• **Data section**
=====
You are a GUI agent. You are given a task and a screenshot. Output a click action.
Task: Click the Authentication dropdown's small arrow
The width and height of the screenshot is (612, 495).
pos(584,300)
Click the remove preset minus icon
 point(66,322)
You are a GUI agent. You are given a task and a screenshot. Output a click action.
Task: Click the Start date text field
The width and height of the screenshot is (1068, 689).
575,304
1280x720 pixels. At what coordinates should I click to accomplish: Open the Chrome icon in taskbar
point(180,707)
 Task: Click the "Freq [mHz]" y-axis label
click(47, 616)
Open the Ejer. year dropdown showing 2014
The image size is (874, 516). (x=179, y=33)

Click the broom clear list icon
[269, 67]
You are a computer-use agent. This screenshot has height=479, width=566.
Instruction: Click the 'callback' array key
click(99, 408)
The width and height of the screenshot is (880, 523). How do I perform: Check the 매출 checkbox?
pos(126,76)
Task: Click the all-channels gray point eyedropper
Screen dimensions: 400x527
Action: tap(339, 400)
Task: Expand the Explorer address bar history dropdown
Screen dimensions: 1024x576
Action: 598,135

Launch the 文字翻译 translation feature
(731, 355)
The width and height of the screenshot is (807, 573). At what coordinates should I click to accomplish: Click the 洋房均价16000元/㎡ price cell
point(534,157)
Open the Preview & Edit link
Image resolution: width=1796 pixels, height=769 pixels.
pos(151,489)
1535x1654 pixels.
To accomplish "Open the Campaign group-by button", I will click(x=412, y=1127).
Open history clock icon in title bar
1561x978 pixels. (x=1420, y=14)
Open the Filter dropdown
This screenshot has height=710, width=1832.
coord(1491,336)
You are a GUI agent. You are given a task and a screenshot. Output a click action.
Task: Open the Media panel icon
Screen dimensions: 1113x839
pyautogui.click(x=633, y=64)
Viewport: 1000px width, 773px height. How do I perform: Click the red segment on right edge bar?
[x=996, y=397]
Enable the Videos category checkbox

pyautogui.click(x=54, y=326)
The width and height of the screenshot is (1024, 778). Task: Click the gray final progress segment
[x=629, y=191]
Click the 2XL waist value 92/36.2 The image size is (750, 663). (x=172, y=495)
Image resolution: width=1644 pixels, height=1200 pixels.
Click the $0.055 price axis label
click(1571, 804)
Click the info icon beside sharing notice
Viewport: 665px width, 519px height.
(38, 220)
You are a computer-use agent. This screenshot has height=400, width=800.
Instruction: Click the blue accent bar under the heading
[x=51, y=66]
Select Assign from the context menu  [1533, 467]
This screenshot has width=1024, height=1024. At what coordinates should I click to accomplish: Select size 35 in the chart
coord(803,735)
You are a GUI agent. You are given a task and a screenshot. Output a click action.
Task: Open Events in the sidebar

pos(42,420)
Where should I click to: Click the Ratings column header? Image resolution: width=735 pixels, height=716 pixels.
=====
• **Required action**
All of the entries, from the first line to the last, should be duplicated exactly.

• **Solution below**
You are a GUI agent. You are given a task and a screenshot. Output a click action.
Task: Click the Authentication dropdown's small arrow
The width and height of the screenshot is (612, 495).
pos(584,300)
Click the remove preset minus icon
 point(66,322)
You are a GUI agent. You are given a task and a screenshot. Output a click action.
Task: Click the Start date text field
The width and height of the screenshot is (1068, 689).
575,304
1280x720 pixels. At what coordinates should I click to accomplish: Open the Chrome icon in taskbar
point(180,707)
 Task: Click the "Freq [mHz]" y-axis label
click(47, 616)
Open the Ejer. year dropdown showing 2014
The image size is (874, 516). (x=179, y=33)

Click the broom clear list icon
[269, 67]
You are a computer-use agent. This screenshot has height=479, width=566.
Instruction: Click the 'callback' array key
click(99, 408)
The width and height of the screenshot is (880, 523). How do I perform: Check the 매출 checkbox?
pos(126,76)
Task: Click the all-channels gray point eyedropper
Screen dimensions: 400x527
Action: tap(339, 400)
Task: Expand the Explorer address bar history dropdown
Screen dimensions: 1024x576
Action: 598,135

Launch the 文字翻译 translation feature
(731, 355)
The width and height of the screenshot is (807, 573). At what coordinates should I click to accomplish: Click the 洋房均价16000元/㎡ price cell
point(534,157)
Open the Preview & Edit link
Image resolution: width=1796 pixels, height=769 pixels.
pos(151,489)
1535x1654 pixels.
To accomplish "Open the Campaign group-by button", I will click(x=412, y=1127).
Open history clock icon in title bar
1561x978 pixels. (x=1420, y=14)
Open the Filter dropdown
This screenshot has height=710, width=1832.
coord(1491,336)
You are a GUI agent. You are given a task and a screenshot. Output a click action.
Task: Open the Media panel icon
Screen dimensions: 1113x839
pyautogui.click(x=633, y=64)
Viewport: 1000px width, 773px height. How do I perform: Click the red segment on right edge bar?
[x=996, y=397]
Enable the Videos category checkbox

pyautogui.click(x=54, y=326)
The width and height of the screenshot is (1024, 778). Task: Click the gray final progress segment
[x=629, y=191]
Click the 2XL waist value 92/36.2 The image size is (750, 663). (x=172, y=495)
Image resolution: width=1644 pixels, height=1200 pixels.
Click the $0.055 price axis label
click(1571, 804)
Click the info icon beside sharing notice
Viewport: 665px width, 519px height.
(38, 220)
You are a computer-use agent. This screenshot has height=400, width=800.
Instruction: Click the blue accent bar under the heading
[x=51, y=66]
Select Assign from the context menu  [1533, 467]
This screenshot has width=1024, height=1024. At what coordinates should I click to accomplish: Select size 35 in the chart
coord(803,735)
You are a GUI agent. You are given a task and a screenshot. Output a click action.
Task: Open Events in the sidebar

pos(42,420)
Where should I click to: Click the Ratings column header? Image resolution: width=735 pixels, height=716 pixels.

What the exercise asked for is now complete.